Task
Print the data once more, exactly as supplied.

Data section
□ □ □
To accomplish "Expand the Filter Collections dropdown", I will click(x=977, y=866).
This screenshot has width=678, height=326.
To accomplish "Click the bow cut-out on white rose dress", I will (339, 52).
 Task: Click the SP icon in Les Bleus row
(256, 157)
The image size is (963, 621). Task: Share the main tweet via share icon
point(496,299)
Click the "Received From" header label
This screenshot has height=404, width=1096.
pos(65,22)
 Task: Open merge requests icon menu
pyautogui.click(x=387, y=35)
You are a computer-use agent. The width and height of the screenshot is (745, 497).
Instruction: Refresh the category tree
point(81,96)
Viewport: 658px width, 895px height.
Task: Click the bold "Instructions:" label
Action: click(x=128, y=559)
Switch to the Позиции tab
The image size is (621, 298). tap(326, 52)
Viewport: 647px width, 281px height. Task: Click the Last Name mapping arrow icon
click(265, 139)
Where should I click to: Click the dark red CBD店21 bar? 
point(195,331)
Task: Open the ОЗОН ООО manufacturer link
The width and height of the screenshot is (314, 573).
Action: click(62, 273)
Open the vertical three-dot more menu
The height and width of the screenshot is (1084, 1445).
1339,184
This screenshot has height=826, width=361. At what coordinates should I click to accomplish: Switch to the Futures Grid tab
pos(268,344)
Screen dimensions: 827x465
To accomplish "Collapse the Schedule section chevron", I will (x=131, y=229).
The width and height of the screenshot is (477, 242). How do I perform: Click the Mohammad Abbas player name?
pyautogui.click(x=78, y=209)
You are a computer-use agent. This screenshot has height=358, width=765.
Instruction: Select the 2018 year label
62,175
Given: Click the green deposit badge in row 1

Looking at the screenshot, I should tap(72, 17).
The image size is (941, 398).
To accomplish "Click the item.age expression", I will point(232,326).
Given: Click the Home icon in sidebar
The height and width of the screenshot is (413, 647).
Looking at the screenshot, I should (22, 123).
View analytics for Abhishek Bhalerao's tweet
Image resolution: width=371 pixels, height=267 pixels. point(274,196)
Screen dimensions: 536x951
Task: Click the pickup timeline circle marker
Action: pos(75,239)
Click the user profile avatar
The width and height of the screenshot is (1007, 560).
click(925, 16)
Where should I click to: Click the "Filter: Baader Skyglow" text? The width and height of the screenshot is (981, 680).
□ □ □
Answer to this problem
To accomplish "Expand the Filter Collections dropdown", I will click(x=977, y=866).
This screenshot has width=678, height=326.
To accomplish "Click the bow cut-out on white rose dress", I will (339, 52).
 Task: Click the SP icon in Les Bleus row
(256, 157)
The image size is (963, 621). Task: Share the main tweet via share icon
point(496,299)
Click the "Received From" header label
This screenshot has height=404, width=1096.
pos(65,22)
 Task: Open merge requests icon menu
pyautogui.click(x=387, y=35)
You are a computer-use agent. The width and height of the screenshot is (745, 497).
Instruction: Refresh the category tree
point(81,96)
Viewport: 658px width, 895px height.
Task: Click the bold "Instructions:" label
Action: click(x=128, y=559)
Switch to the Позиции tab
The image size is (621, 298). tap(326, 52)
Viewport: 647px width, 281px height. Task: Click the Last Name mapping arrow icon
click(265, 139)
Where should I click to: Click the dark red CBD店21 bar? 
point(195,331)
Task: Open the ОЗОН ООО manufacturer link
The width and height of the screenshot is (314, 573).
Action: click(62, 273)
Open the vertical three-dot more menu
The height and width of the screenshot is (1084, 1445).
1339,184
This screenshot has height=826, width=361. At what coordinates should I click to accomplish: Switch to the Futures Grid tab
pos(268,344)
Screen dimensions: 827x465
To accomplish "Collapse the Schedule section chevron", I will (x=131, y=229).
The width and height of the screenshot is (477, 242). How do I perform: Click the Mohammad Abbas player name?
pyautogui.click(x=78, y=209)
You are a computer-use agent. This screenshot has height=358, width=765.
Instruction: Select the 2018 year label
62,175
Given: Click the green deposit badge in row 1

Looking at the screenshot, I should tap(72, 17).
The image size is (941, 398).
To accomplish "Click the item.age expression", I will point(232,326).
Given: Click the Home icon in sidebar
The height and width of the screenshot is (413, 647).
Looking at the screenshot, I should (22, 123).
View analytics for Abhishek Bhalerao's tweet
Image resolution: width=371 pixels, height=267 pixels. point(274,196)
Screen dimensions: 536x951
Task: Click the pickup timeline circle marker
Action: pos(75,239)
Click the user profile avatar
The width and height of the screenshot is (1007, 560).
click(925, 16)
Where should I click to: Click the "Filter: Baader Skyglow" text? The width and height of the screenshot is (981, 680).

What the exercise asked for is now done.